▶ _Your goal_
Return each line exactly, beginning with the one that has "Task: Click the Créer un visiteur button" and finishing with the final line of the material. Drop any pictures.

▶ _Task inputs_
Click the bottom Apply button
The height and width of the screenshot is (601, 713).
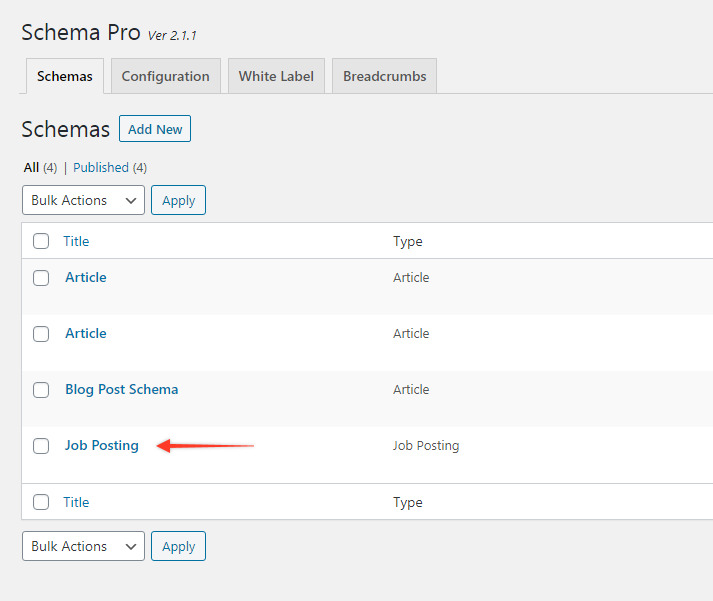(178, 546)
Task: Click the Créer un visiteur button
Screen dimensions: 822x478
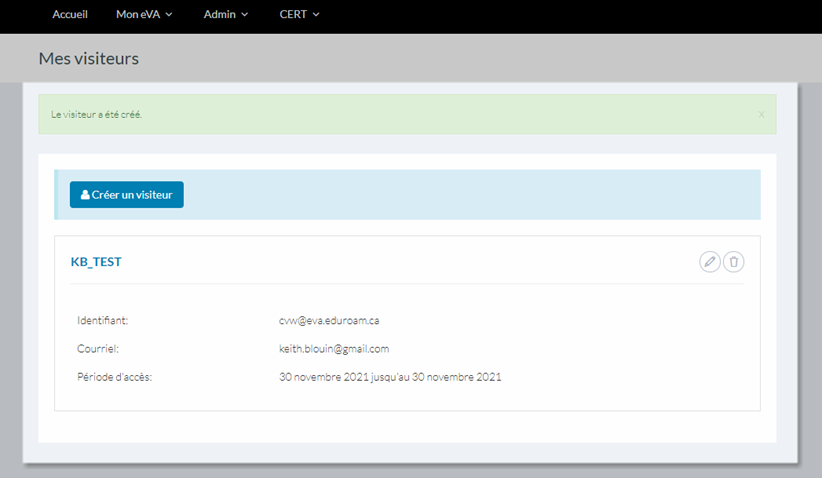Action: (127, 195)
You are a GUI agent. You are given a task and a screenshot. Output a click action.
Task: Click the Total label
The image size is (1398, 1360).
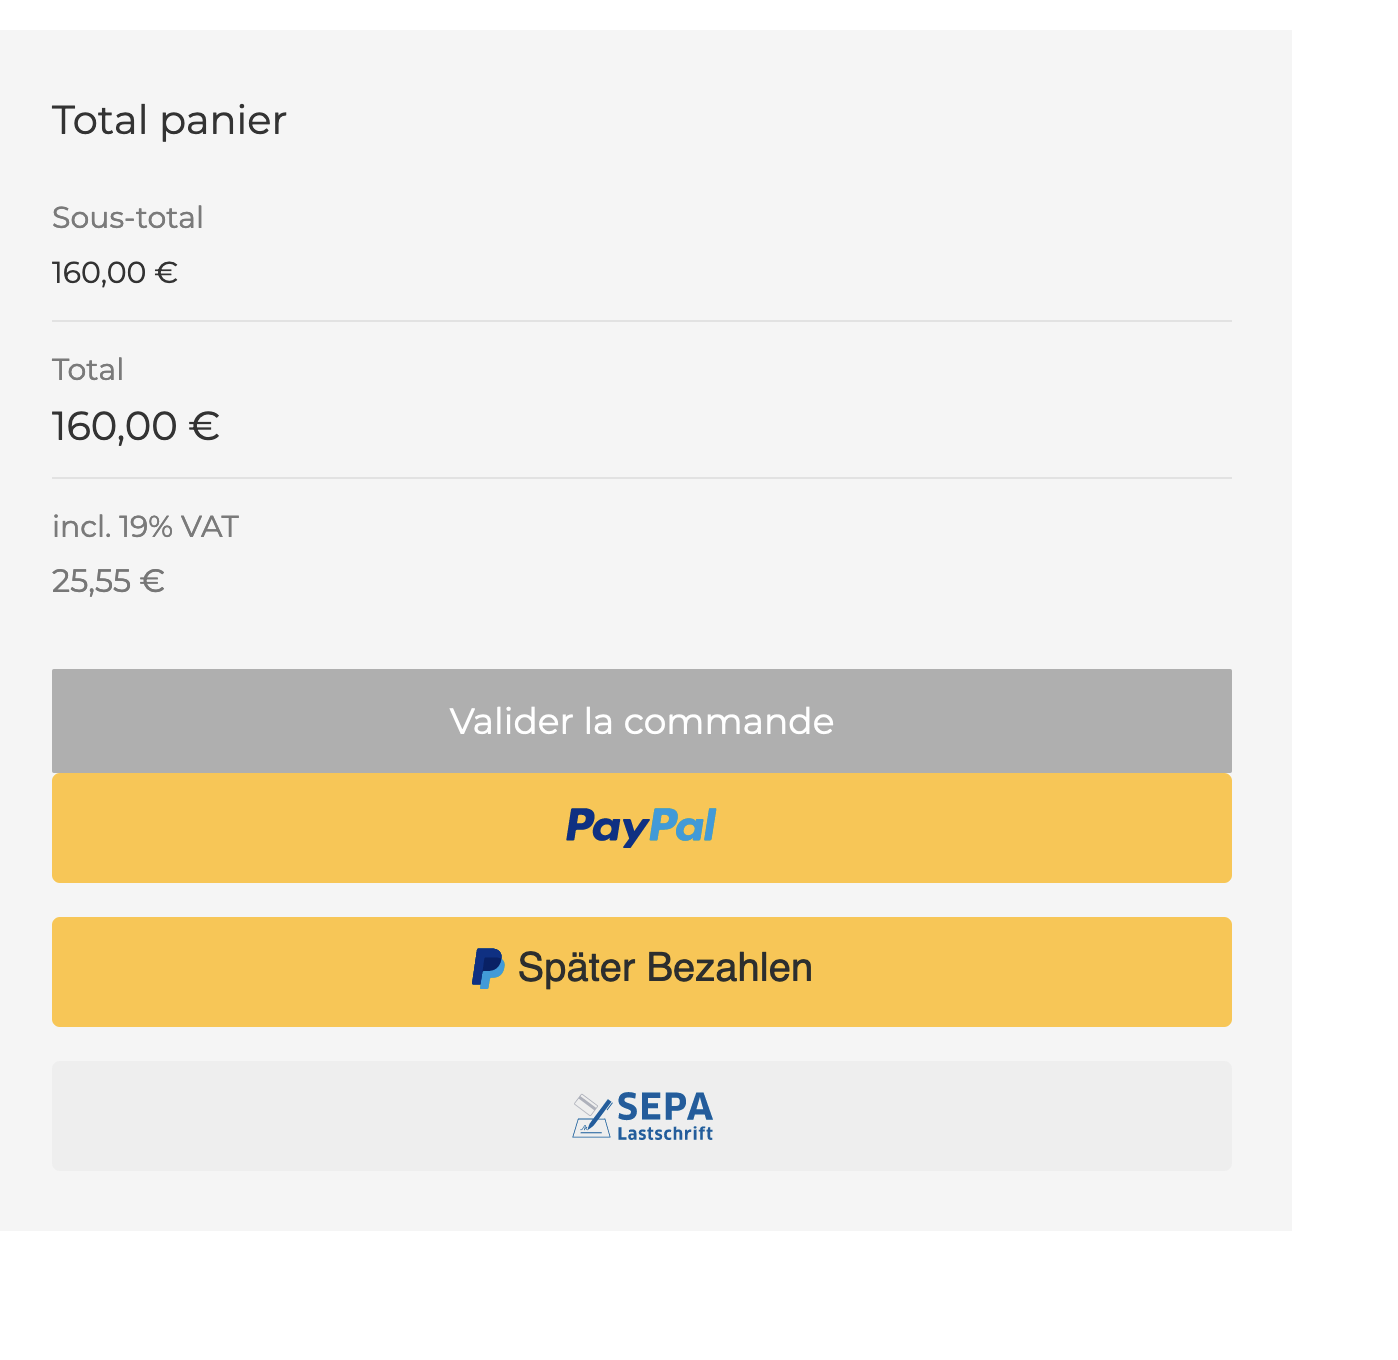[x=88, y=369]
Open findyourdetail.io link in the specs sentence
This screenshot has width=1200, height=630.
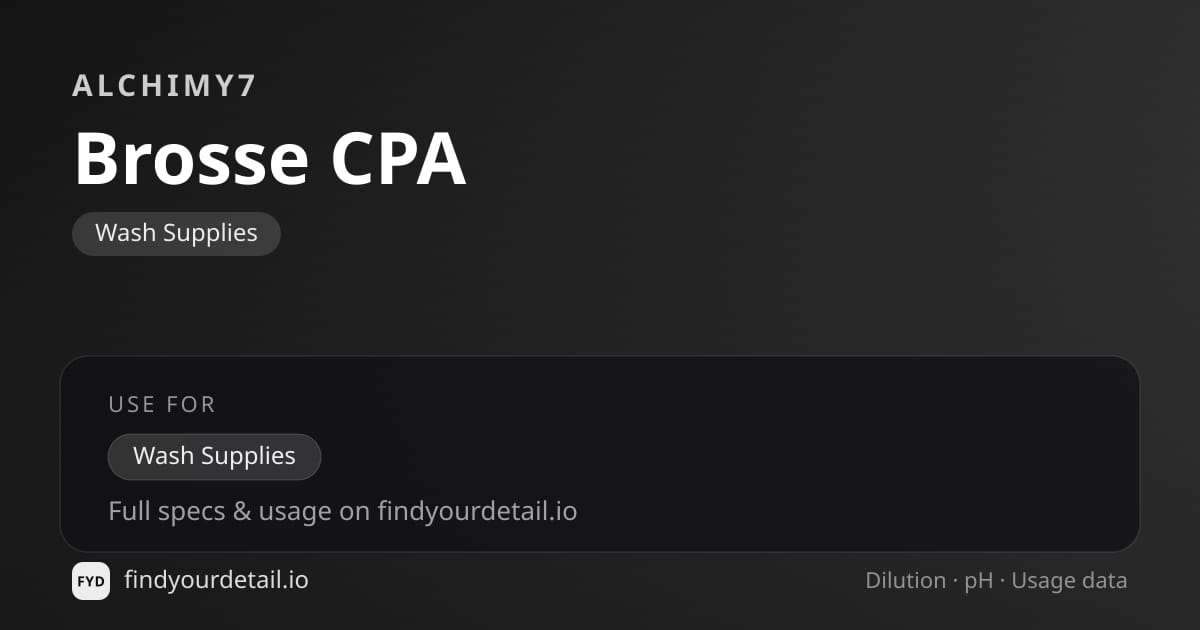(x=477, y=511)
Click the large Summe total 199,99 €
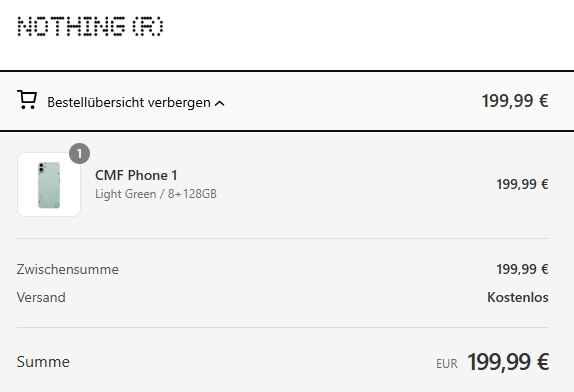574x392 pixels. click(x=508, y=362)
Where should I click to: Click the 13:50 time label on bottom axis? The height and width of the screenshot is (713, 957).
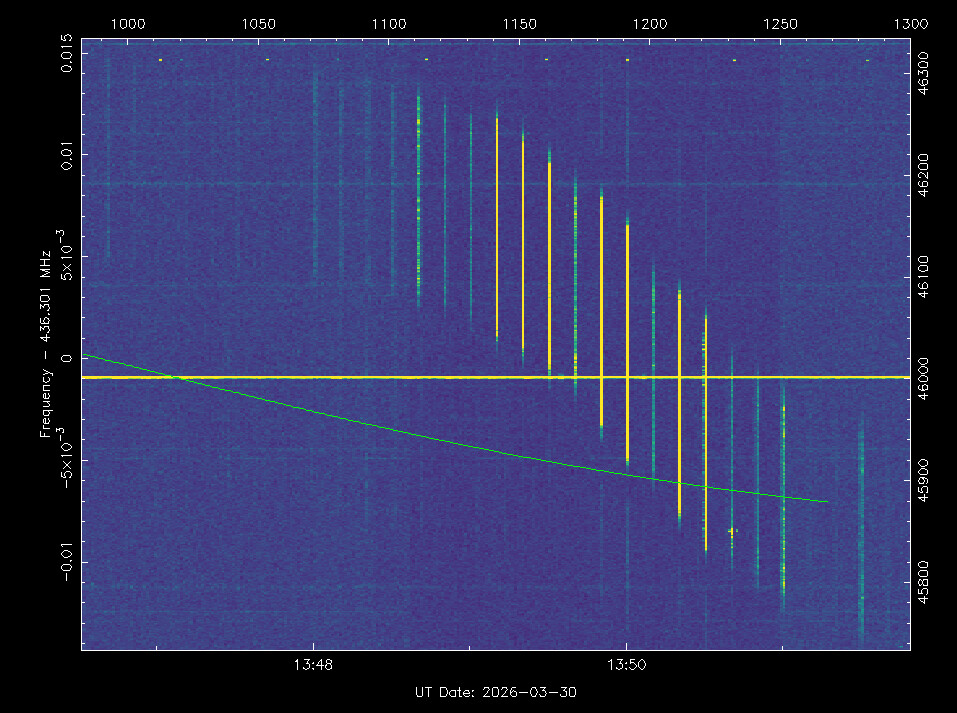coord(626,664)
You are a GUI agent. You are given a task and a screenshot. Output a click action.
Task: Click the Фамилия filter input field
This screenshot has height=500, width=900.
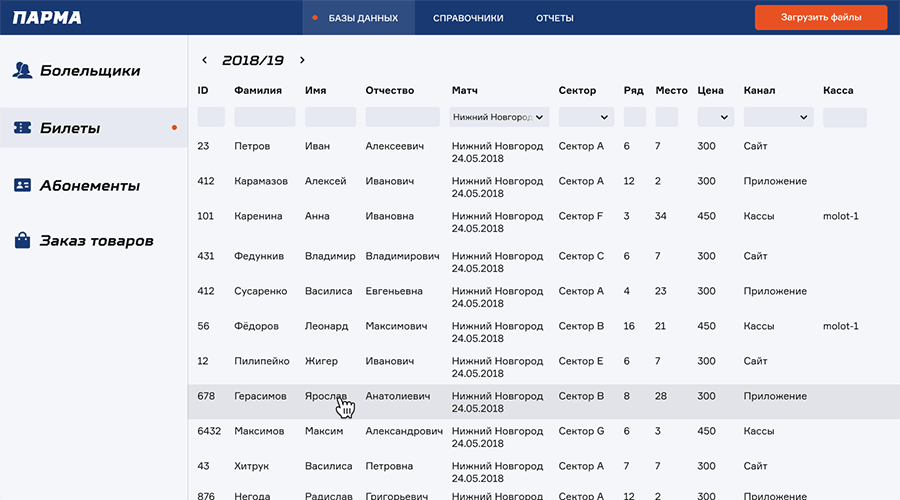pyautogui.click(x=264, y=117)
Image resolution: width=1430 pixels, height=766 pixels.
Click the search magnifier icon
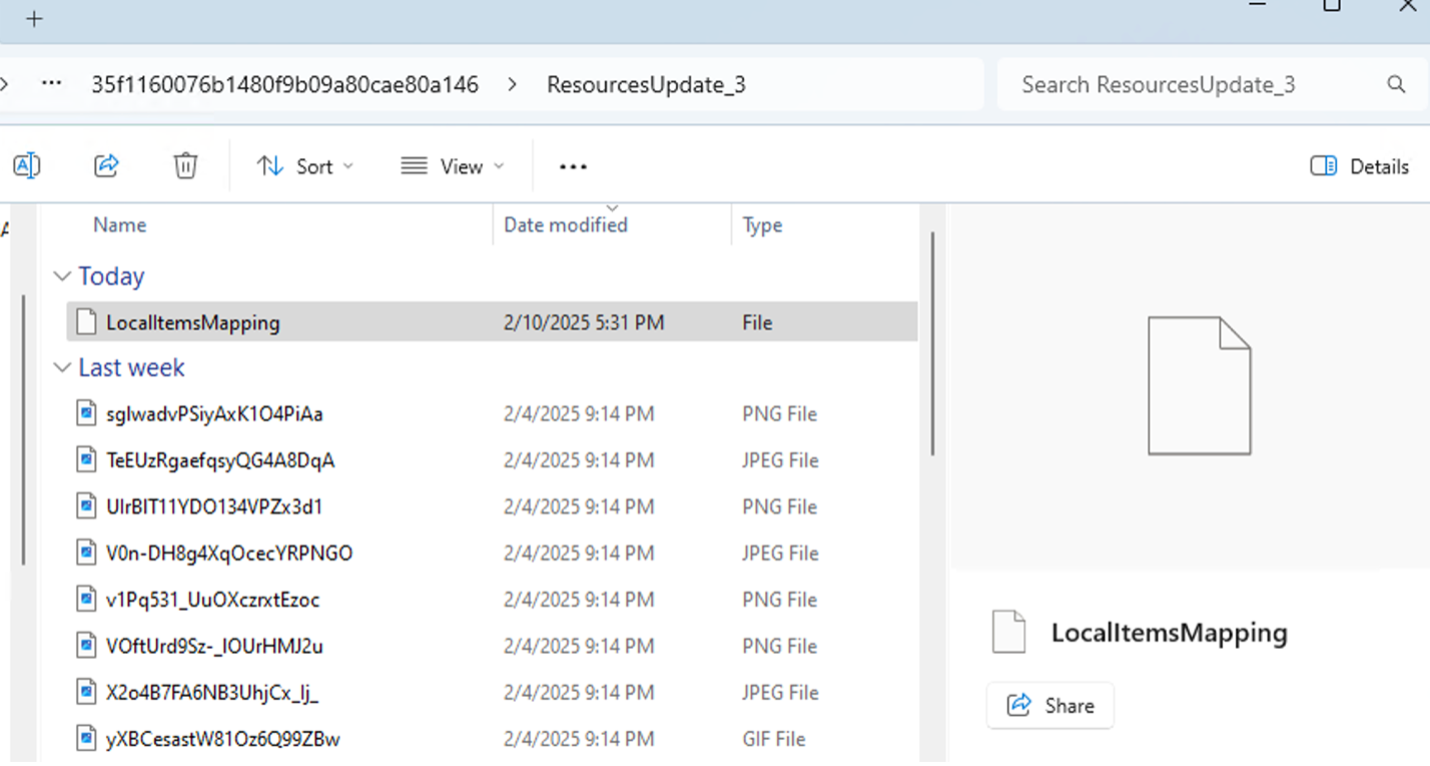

▶ _Answer section_
Task: Click the Créer un visiteur button
Screen dimensions: 822x478
Action: (127, 195)
You are a GUI agent. You are given a task and a screenshot. Output a click action.
Task: Click the Total label
The image size is (1398, 1360).
[x=88, y=369]
Open findyourdetail.io link in the specs sentence
This screenshot has width=1200, height=630.
(x=477, y=511)
Click the large Summe total 199,99 €
574x392 pixels. click(x=508, y=362)
Where should I click to: Click the 13:50 time label on bottom axis? The height and width of the screenshot is (713, 957).
coord(626,664)
You are a GUI agent. You are given a task and a screenshot. Output a click action.
Task: Click the Фамилия filter input field
This screenshot has height=500, width=900.
pyautogui.click(x=264, y=117)
Image resolution: width=1430 pixels, height=766 pixels.
Click the search magnifier icon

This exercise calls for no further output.